WASHINGTON — The Pentagon is tracking a Chinese surveillance balloon that’s hovering over U.S. territory and believes it poses no military threat, Defense Department officials said Thursday.
“The U.S. has detected and is tracking a high-altitude surveillance balloon that is over the continental United States right now,” Brigadier General Pat Ryder, a Pentagon spokesman, told reporters.
The Chinese balloon was hovering over Montana for a short time — including over some sensitive military sites, such as nuclear weapons silos, according to a senior Defense Department official, who briefed reporters on condition of anonymity. The U.S. doesn’t believe the balloon is able to collect any information beyond the capabilities that China already has, the official said.
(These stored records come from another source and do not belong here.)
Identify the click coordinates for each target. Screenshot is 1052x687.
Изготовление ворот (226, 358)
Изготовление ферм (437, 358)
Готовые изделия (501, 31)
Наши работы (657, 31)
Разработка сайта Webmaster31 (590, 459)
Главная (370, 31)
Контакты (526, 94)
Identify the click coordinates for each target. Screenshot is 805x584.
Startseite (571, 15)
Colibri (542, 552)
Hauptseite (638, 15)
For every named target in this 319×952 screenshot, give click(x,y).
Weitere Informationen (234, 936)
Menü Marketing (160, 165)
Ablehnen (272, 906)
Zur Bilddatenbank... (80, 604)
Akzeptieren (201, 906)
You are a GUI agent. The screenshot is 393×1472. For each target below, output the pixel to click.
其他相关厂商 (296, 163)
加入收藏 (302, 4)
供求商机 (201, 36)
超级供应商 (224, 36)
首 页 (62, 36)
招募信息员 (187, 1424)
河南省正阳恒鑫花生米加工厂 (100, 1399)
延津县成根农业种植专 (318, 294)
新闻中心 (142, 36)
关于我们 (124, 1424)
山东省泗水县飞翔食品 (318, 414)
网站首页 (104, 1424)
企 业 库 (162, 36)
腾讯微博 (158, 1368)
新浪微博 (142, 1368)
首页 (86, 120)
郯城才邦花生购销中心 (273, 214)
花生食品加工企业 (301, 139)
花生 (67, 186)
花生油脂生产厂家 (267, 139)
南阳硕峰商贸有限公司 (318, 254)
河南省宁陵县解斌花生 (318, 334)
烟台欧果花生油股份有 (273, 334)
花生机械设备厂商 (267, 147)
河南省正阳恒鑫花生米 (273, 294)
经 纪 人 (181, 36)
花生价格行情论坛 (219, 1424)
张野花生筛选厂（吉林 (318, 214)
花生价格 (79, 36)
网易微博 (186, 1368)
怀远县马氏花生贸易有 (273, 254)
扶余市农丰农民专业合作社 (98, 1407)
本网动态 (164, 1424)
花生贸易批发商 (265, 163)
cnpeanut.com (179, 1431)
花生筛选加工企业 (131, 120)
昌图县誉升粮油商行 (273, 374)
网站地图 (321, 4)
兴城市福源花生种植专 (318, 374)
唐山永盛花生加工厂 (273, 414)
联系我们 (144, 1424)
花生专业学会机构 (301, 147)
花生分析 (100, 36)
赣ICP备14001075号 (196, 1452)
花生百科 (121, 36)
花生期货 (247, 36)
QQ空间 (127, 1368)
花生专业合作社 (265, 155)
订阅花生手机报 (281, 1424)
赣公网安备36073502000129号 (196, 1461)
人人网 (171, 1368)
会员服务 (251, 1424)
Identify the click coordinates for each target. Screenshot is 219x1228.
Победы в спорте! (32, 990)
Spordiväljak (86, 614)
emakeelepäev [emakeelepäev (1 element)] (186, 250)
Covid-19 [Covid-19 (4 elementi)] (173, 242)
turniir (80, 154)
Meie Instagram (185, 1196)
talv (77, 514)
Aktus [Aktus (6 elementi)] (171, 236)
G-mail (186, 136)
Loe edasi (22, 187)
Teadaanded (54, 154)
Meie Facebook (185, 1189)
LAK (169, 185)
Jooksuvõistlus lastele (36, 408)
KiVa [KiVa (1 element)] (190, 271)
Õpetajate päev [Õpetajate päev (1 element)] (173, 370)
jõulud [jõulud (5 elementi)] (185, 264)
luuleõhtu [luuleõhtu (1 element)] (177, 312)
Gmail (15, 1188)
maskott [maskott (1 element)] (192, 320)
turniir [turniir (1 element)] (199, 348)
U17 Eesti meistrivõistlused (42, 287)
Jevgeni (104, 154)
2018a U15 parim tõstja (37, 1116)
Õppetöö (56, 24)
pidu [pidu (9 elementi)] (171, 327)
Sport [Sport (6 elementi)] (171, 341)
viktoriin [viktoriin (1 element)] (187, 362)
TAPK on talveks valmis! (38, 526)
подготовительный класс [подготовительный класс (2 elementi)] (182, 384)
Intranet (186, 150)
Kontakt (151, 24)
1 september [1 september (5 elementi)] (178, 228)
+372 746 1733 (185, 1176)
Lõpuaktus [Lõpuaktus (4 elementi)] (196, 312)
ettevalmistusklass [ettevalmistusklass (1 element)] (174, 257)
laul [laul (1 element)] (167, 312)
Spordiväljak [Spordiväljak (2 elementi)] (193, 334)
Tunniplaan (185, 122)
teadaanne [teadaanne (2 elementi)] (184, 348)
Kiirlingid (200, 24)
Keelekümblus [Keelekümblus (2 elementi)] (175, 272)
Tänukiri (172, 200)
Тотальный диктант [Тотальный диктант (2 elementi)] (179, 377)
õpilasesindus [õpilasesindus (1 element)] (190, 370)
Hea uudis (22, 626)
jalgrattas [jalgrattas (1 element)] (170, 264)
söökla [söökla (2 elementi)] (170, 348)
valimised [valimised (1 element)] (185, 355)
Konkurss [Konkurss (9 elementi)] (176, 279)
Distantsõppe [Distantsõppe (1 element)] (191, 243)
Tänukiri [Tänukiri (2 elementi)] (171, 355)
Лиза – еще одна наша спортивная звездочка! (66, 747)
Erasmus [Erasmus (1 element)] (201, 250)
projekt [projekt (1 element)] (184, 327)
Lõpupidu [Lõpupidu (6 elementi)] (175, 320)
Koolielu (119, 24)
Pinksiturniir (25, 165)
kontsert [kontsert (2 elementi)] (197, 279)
It wasn’t the first time a spy balloon had been spotted over U.S. territory though this one is lingering for longer than past cases. The official declined to say why the U.S. believed the balloon belonged to China but said the U.S. had high confidence that was the case.
Officials made the decision not to shoot down the balloon because they believe the risk it poses to U.S. national-security is low compared to the risk — low as it might be — that downing the balloon could pose a danger on the ground.
The official said the U.S. had raised the issue with China. The Chinese embassy didn’t immediately respond to an email seeking comment on Thursday.